The probability of going from $x$ to $y$ in $m$-steps is:

$$P^{m}(x,y) = \sum_{y_1}...\sum_{y_{m-1}}P(x,y_1)P(y_1,y_2)...P(y_{m-2},y_{m-1})P(y_{m-1},y)$$

$P^{1}(x,y) = P(x,y)$

$P^{0}(x,y) = \begin{cases} 1, & x = y \\ 0, & x\neq y \end{cases}$

is $A_0,A_1,...,A_{n-1} \subseteq F$ ($F$ being the state space)

then

$$P(X_{n+1} = y_1,...,X_{n+m}=y_m|X_0\in A_0,X_1\in A_1,...,X_{n-1}\in A_{n-1}, X_n=x) = P(x,y_1)P(y_1,y_2)...P(y_{m-1},y_m)$$

$$\therefore P(X_{n+m}=y|X_0\in A_0,X_1 \in A_1, ..., X_{n-1}\in A_{n-1}, X_n=x)=P^{m}(x,y)$$

$$P(X_{n+m}=y|X_0=x,X_n=z)=P^{m}(z,y)$$

$$\therefore P^{n+m}(x,y) = P(X_{n+m}=y|X_0=x)$$

$$ = \sum_{z}P(X_n=z|X_0=x)P(X_{n+m} = y | X_0 = x, X_n=z)$$

Questions:

  1. Why are we summing over $y_1,y_2,...,y_m$ in the expression for $P^{m}(x,y)$? Aren't $x,y,y_1,..,y_{m-1}$ just "states"? What does summing over $y_1,y_2,...$ even mean in this context?
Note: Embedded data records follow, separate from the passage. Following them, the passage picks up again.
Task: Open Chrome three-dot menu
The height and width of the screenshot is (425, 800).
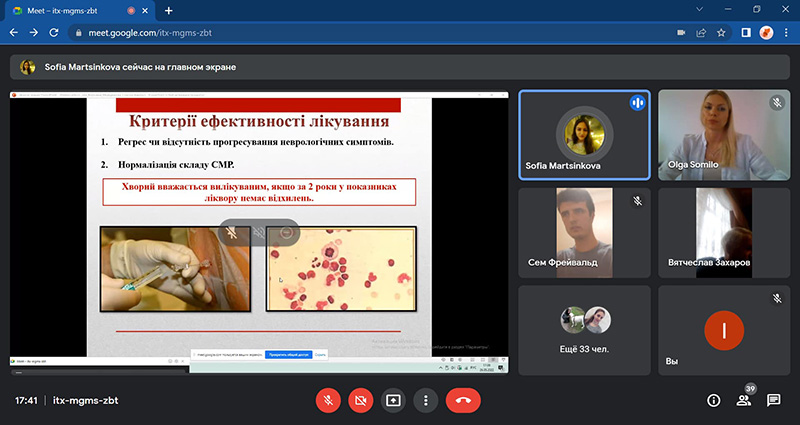Action: (787, 32)
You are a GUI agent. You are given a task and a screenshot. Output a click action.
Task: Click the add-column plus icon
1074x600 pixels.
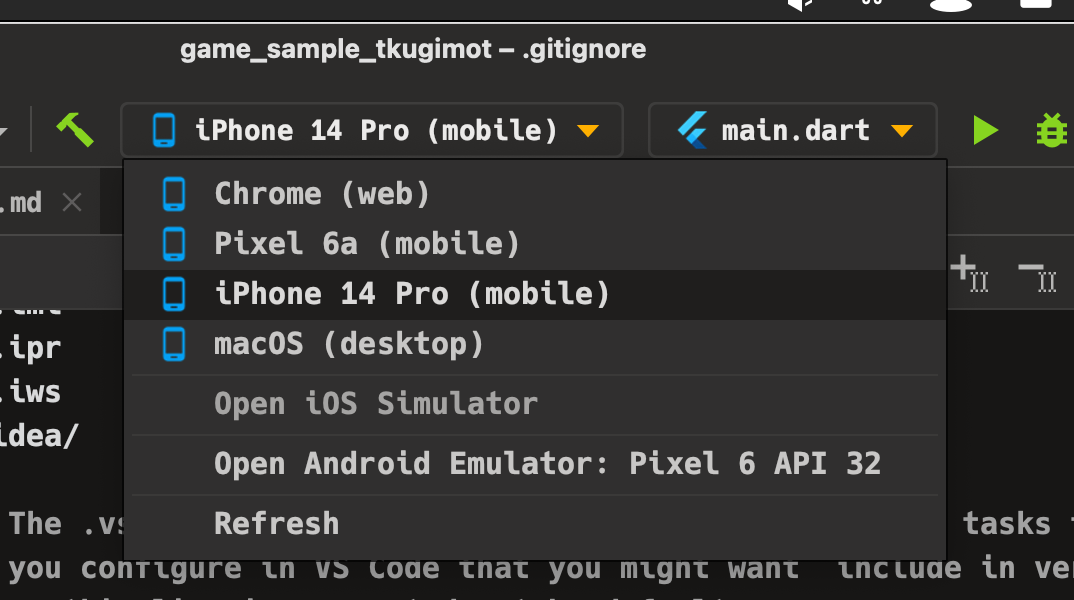pos(969,273)
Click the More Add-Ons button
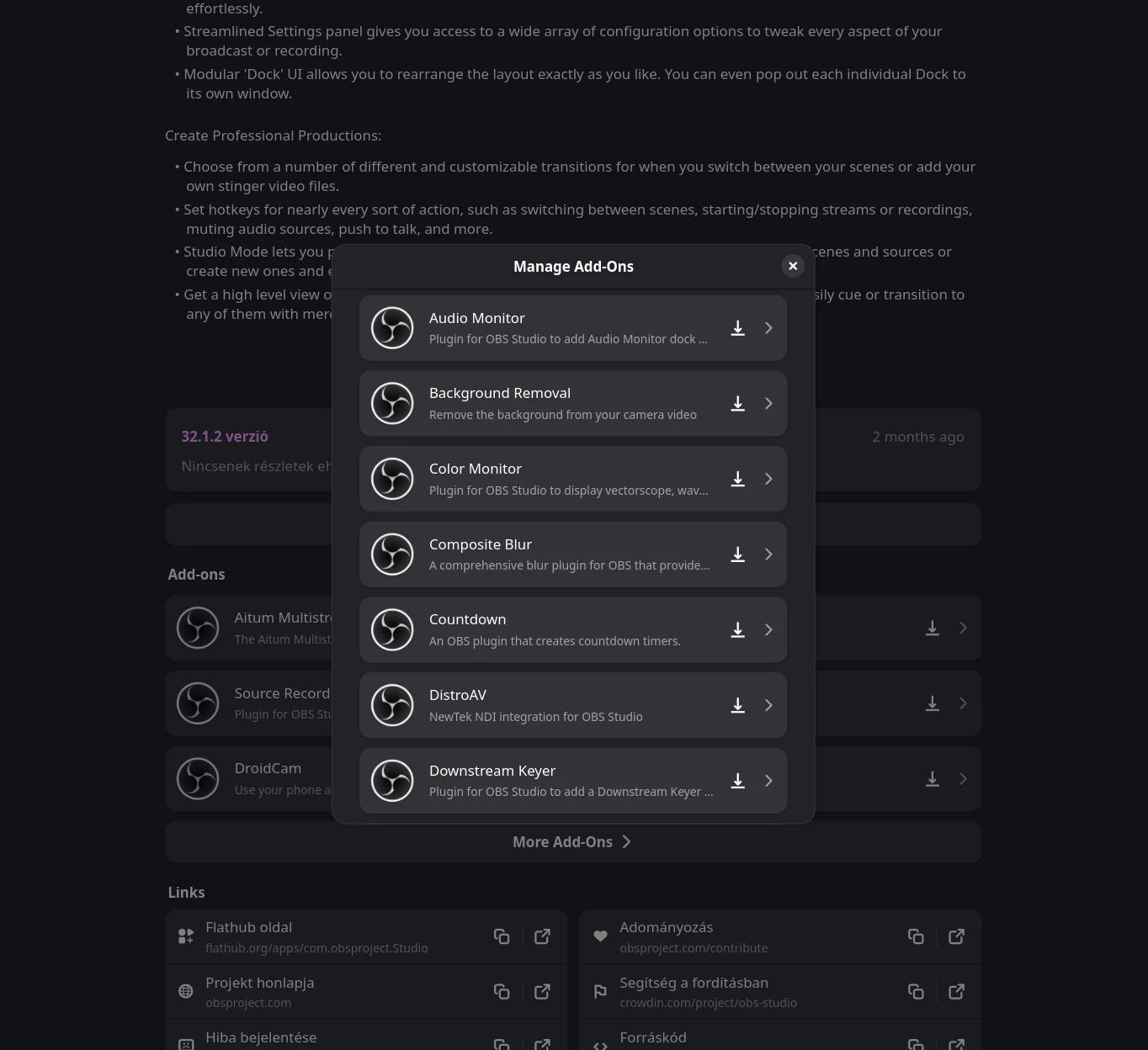The width and height of the screenshot is (1148, 1050). (573, 842)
    According to me the probability of going from a state $x$ to $y$ in $m$ steps should have just been $P(x,y_1)P(y_1,y_2)...P(y_{m-2},y_{m-1})P(y_{m-1},y)$ if $y_1,y_2,..$ were the intermediate steps.

  2. Why is $P(X_{n+m}=y|X_0\in A_0,X_1 \in A_1, ..., X_{n-1}\in A_{n-1}, X_n=x)=P^{m}(x,y)$? What does it mean? I'm not even sure what $A_1,A_2,..$ stand for here.
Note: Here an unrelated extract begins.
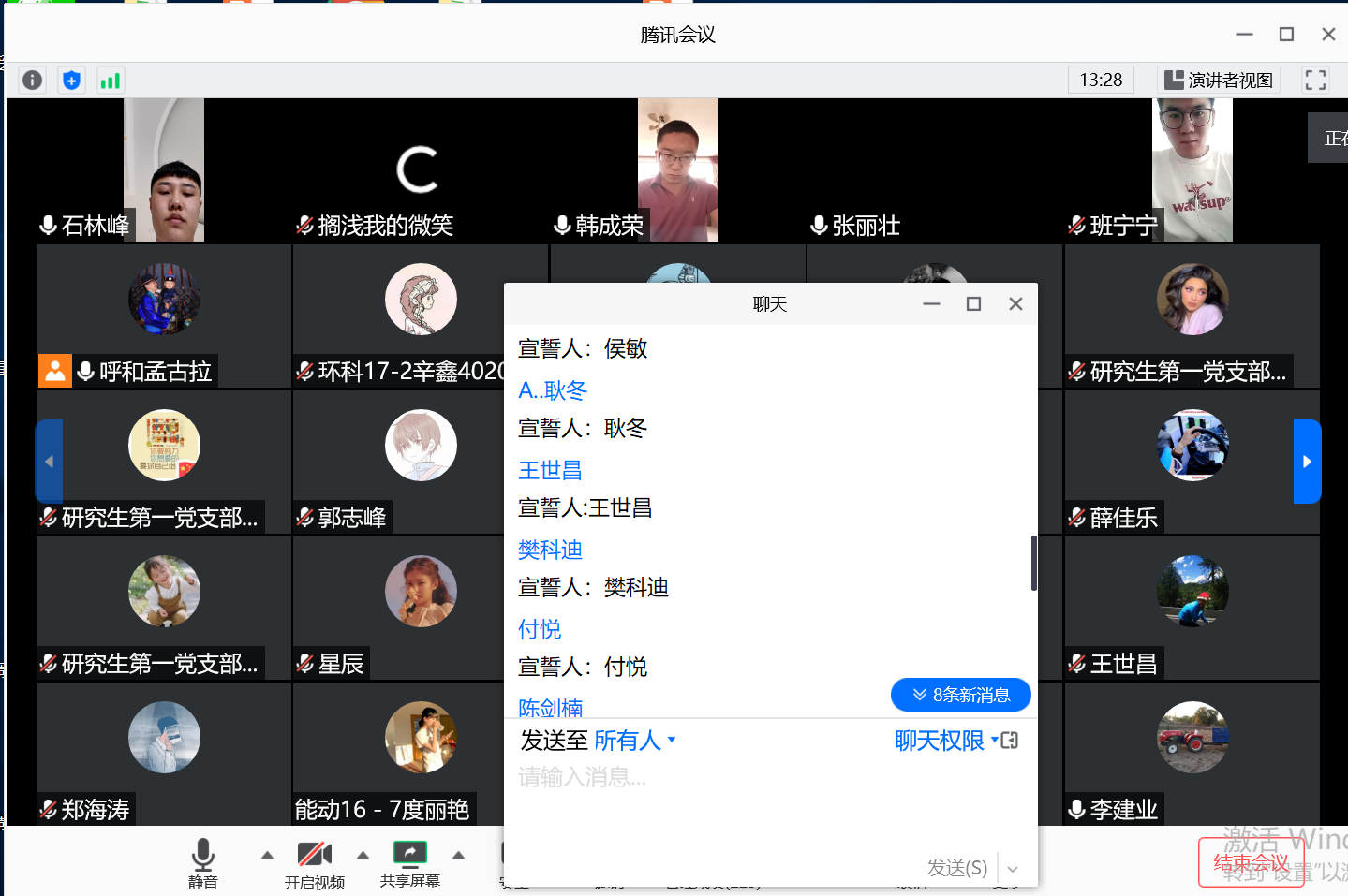Image resolution: width=1348 pixels, height=896 pixels.
Task: Go to the previous page of participants
Action: click(50, 462)
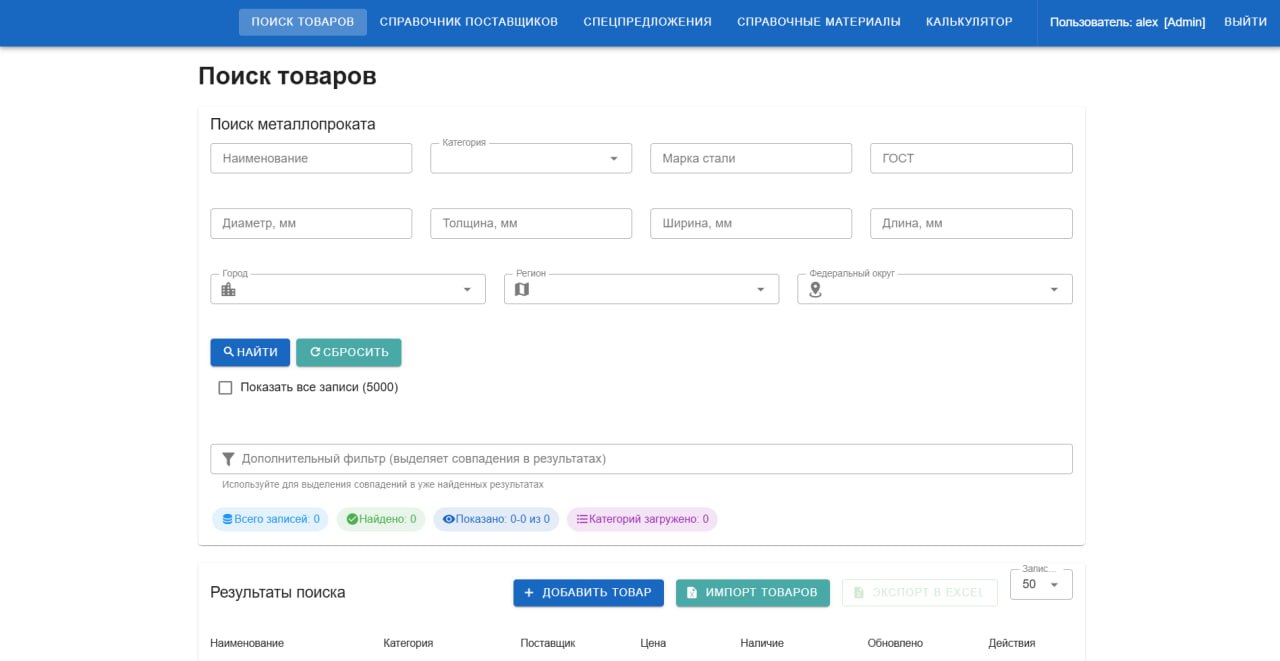Enable Показать все записи (5000) checkbox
  3. Why is $P(X_{n+m}=y|X_0=x,X_n=z)=P^{m}(z,y)$ ?

1

There are 1 best solutions below

5
On BEST ANSWER
  1. The $m-1$ intermediate steps could be anything, therefore you have to sum over all possibilities, which is equivalent to summing over all $m-1$ tuples of states.
  2. The probability to get from a given state to another in $m$ steps is independent of what the previous steps were. That is the essential property that makes this a Markov chain, and it comes from the very definition of the process. The $A_i$ are some subsets. It doesn't really matter, it could as well be written "some information regarding $X_i$, $i<n$" instead of "$X_i\in A_i$".
  3. Same principle as in 2., the information regarding $X_0$ is irrelevant, and the probability to get from a given state to another in $m$ steps does not depend on the index (value of $n$ in $X_n$) of the initial step considered.